- WORK INSTRUCTION: Each entry listed below should be reproduced word for word.

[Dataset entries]
-- Opening Marker --
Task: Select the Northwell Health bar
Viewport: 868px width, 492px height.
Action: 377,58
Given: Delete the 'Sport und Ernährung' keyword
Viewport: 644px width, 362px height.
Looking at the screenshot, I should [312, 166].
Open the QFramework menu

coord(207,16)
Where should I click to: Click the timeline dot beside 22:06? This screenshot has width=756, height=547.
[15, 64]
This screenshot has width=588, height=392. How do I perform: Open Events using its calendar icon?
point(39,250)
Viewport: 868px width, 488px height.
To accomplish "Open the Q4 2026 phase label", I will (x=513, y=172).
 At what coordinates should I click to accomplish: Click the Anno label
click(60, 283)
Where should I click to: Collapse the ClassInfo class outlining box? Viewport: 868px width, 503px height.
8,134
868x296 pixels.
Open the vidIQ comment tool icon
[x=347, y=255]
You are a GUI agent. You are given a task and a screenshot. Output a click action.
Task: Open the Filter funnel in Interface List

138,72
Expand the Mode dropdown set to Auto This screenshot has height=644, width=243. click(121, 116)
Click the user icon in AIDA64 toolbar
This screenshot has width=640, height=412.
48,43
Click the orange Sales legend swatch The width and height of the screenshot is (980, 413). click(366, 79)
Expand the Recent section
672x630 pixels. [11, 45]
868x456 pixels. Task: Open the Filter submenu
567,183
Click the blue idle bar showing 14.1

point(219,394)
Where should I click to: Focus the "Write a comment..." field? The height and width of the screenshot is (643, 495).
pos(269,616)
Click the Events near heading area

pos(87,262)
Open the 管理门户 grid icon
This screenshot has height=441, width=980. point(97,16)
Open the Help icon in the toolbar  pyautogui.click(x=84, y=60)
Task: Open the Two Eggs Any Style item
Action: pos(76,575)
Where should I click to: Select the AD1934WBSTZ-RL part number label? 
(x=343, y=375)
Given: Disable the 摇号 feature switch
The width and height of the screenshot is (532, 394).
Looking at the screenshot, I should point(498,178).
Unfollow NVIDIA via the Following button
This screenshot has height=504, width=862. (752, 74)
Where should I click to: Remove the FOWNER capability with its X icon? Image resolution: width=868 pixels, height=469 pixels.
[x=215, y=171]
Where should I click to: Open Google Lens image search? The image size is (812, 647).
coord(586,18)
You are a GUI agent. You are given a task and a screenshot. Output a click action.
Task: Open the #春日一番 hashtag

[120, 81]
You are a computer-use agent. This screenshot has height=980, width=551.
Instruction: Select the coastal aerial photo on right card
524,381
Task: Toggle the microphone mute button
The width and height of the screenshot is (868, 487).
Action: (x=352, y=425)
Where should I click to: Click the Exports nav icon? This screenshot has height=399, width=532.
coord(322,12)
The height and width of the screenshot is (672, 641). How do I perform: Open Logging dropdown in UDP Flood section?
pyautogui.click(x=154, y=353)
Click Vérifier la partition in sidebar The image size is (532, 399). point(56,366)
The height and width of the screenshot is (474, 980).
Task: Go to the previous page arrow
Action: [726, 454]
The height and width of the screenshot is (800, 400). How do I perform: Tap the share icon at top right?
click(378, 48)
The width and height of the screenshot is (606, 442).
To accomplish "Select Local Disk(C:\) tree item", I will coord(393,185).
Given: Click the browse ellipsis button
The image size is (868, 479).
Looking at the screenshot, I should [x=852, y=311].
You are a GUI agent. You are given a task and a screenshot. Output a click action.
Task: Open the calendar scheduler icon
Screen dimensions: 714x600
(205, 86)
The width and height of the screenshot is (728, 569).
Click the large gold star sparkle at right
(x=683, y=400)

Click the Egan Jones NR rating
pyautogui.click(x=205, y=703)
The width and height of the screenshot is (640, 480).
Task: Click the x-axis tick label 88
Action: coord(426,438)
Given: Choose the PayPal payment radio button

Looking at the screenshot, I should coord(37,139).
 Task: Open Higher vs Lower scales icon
-- Closing Marker --
- RESPONSE:
Task: Select the Northwell Health bar
Viewport: 868px width, 492px height.
Action: 377,58
Given: Delete the 'Sport und Ernährung' keyword
Viewport: 644px width, 362px height.
Looking at the screenshot, I should [312, 166].
Open the QFramework menu

coord(207,16)
Where should I click to: Click the timeline dot beside 22:06? This screenshot has width=756, height=547.
[15, 64]
This screenshot has width=588, height=392. How do I perform: Open Events using its calendar icon?
point(39,250)
Viewport: 868px width, 488px height.
To accomplish "Open the Q4 2026 phase label", I will (x=513, y=172).
 At what coordinates should I click to accomplish: Click the Anno label
click(60, 283)
Where should I click to: Collapse the ClassInfo class outlining box? Viewport: 868px width, 503px height.
8,134
868x296 pixels.
Open the vidIQ comment tool icon
[x=347, y=255]
You are a GUI agent. You are given a task and a screenshot. Output a click action.
Task: Open the Filter funnel in Interface List

138,72
Expand the Mode dropdown set to Auto This screenshot has height=644, width=243. click(121, 116)
Click the user icon in AIDA64 toolbar
This screenshot has width=640, height=412.
48,43
Click the orange Sales legend swatch The width and height of the screenshot is (980, 413). click(366, 79)
Expand the Recent section
672x630 pixels. [11, 45]
868x456 pixels. Task: Open the Filter submenu
567,183
Click the blue idle bar showing 14.1

point(219,394)
Where should I click to: Focus the "Write a comment..." field? The height and width of the screenshot is (643, 495).
pos(269,616)
Click the Events near heading area

pos(87,262)
Open the 管理门户 grid icon
This screenshot has height=441, width=980. point(97,16)
Open the Help icon in the toolbar  pyautogui.click(x=84, y=60)
Task: Open the Two Eggs Any Style item
Action: pos(76,575)
Where should I click to: Select the AD1934WBSTZ-RL part number label? 
(x=343, y=375)
Given: Disable the 摇号 feature switch
The width and height of the screenshot is (532, 394).
Looking at the screenshot, I should point(498,178).
Unfollow NVIDIA via the Following button
This screenshot has height=504, width=862. (752, 74)
Where should I click to: Remove the FOWNER capability with its X icon? Image resolution: width=868 pixels, height=469 pixels.
[x=215, y=171]
Where should I click to: Open Google Lens image search? The image size is (812, 647).
coord(586,18)
You are a GUI agent. You are given a task and a screenshot. Output a click action.
Task: Open the #春日一番 hashtag

[120, 81]
You are a computer-use agent. This screenshot has height=980, width=551.
Instruction: Select the coastal aerial photo on right card
524,381
Task: Toggle the microphone mute button
The width and height of the screenshot is (868, 487).
Action: (x=352, y=425)
Where should I click to: Click the Exports nav icon? This screenshot has height=399, width=532.
coord(322,12)
The height and width of the screenshot is (672, 641). How do I perform: Open Logging dropdown in UDP Flood section?
pyautogui.click(x=154, y=353)
Click Vérifier la partition in sidebar The image size is (532, 399). point(56,366)
The height and width of the screenshot is (474, 980).
Task: Go to the previous page arrow
Action: [726, 454]
The height and width of the screenshot is (800, 400). How do I perform: Tap the share icon at top right?
click(378, 48)
The width and height of the screenshot is (606, 442).
To accomplish "Select Local Disk(C:\) tree item", I will coord(393,185).
Given: Click the browse ellipsis button
The image size is (868, 479).
Looking at the screenshot, I should [x=852, y=311].
You are a GUI agent. You are given a task and a screenshot. Output a click action.
Task: Open the calendar scheduler icon
Screen dimensions: 714x600
(205, 86)
The width and height of the screenshot is (728, 569).
Click the large gold star sparkle at right
(x=683, y=400)

Click the Egan Jones NR rating
pyautogui.click(x=205, y=703)
The width and height of the screenshot is (640, 480).
Task: Click the x-axis tick label 88
Action: coord(426,438)
Given: Choose the PayPal payment radio button

Looking at the screenshot, I should coord(37,139).
 Task: Open Higher vs Lower scales icon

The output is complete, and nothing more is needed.